Figure 1.3 Model showing how socioeconomic status (SES) can influence exposure to environmental stressors which in turn can influence physical growth, mental development, and education and occupation. The lower risk of exposure to negative stressors associated with high SES results in more favorable health outcomes.
Adapted from Schell (1997).
The political–economic approach is exemplified by work conducted by Thomas and colleagues in the Peruvian Andes among small-scale agriculturalists and herders (Thomas et al. 1998; Leatherman 2005). Rather than taking the poverty of the region as a given, the researchers looked at the larger history of the area to understand how the Spanish conquest followed by creation of large wool-producing haciendas, recent agrarian reform, and the penetration of cash markets into the region had created groups that differed widely in their access to necessary resources. They examined how illness affected the ability to carry out needed subsistence work, finding that poverty and poor health were mutually reinforcing. Among families with the least material resources and social support, illness of a family member could throw the family into a situation where they could not cope without substantial costs, such as planting fewer fields or taking a child out of school to provide needed labor, or even into a situation with which they could not cope, such as the need to care for a sick family member making it impossible to perform cash labor and thus having no money to buy food. At a minimum, these responses prolong poor health (by lowering food availability) or poverty (by reducing education), and one can easily imagine much more serious consequences.
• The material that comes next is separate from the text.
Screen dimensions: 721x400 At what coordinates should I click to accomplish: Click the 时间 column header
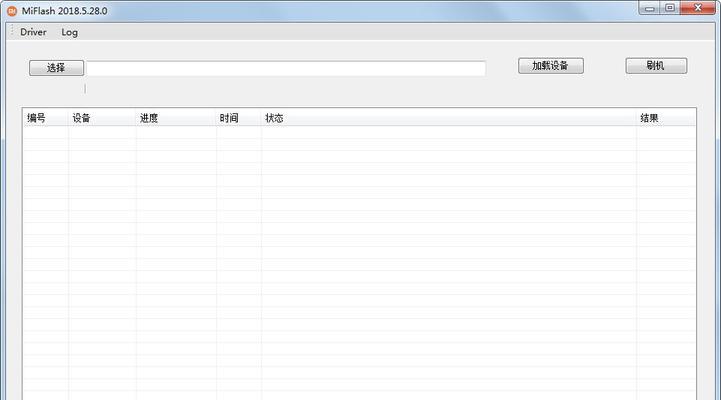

Here as well, the cultural belief system plays a part in the stress created by poverty because of the importance to Andean cultural identity of having land to farm and labor to exchange, items that may be lacking for the very poor.
The interplay of human biology, economics, politics, and behavior is a very active area of research today. There are several ongoing research projects across the globe. The journal Economics & Human Biology was inaugurated in 2003, reflecting the growth and increasing prominence of this new research area, which also appears in the American Journal of Human Biology, the Annals of Human Biology, and other peer-reviewed journals with a biocultural perspective.
Critiques of the Biocultural Approach
There are criticisms of the biocultural perspective. One criticism is that it is a cultural artifact of American anthropology, a version of the discipline that was founded on the four-field holism proposed by Franz Boas and his students (see Chapter 2). In much of the rest of the world, the teaching and practice of social anthropology, linguistics, archaeology, and biological anthropology are relegated to separate academic departments. Some critics see American anthropological holism and the biocultural perspective as artifacts from 19th century social evolutionary thought that inappropriately imposed scientific positivism upon anthropology (Segal and Yanagisako 2005). We do not find that this criticism applies to the biocultural perspective we take in this book, which is based on advances in the social sciences and biology of the past 60 years and considers human adaptations as both beneficial and harmful, often at the same time.
The biocultural perspective within human biology and, more generally, anthropology is part of the scientific exploration of the relationships between the biological and cultural nature of human beings. Human biological and behavioral characteristics, such as a large brain and what that brain can do, are part of the foundation upon which human culture is constructed. In turn, culture shapes the way people think about and act upon their world. Culture alters human biology by influencing the limits of acceptable biological and behavioral traits within a society. Heuristically, it is possible and sometimes desirable to separate biology and culture and study each alone, but for the human species, and throughout much of the evolutionary history of the hominins, biology and culture are inextricably linked in a complex web of anatomical, genetic physiological, behavioral, and social relationships.
An evolutionary and biocultural perspective is at the core of human biology. But human biologists use concepts from and contribute research to other disciplines as well. In this section, we describe some of these related disciplines.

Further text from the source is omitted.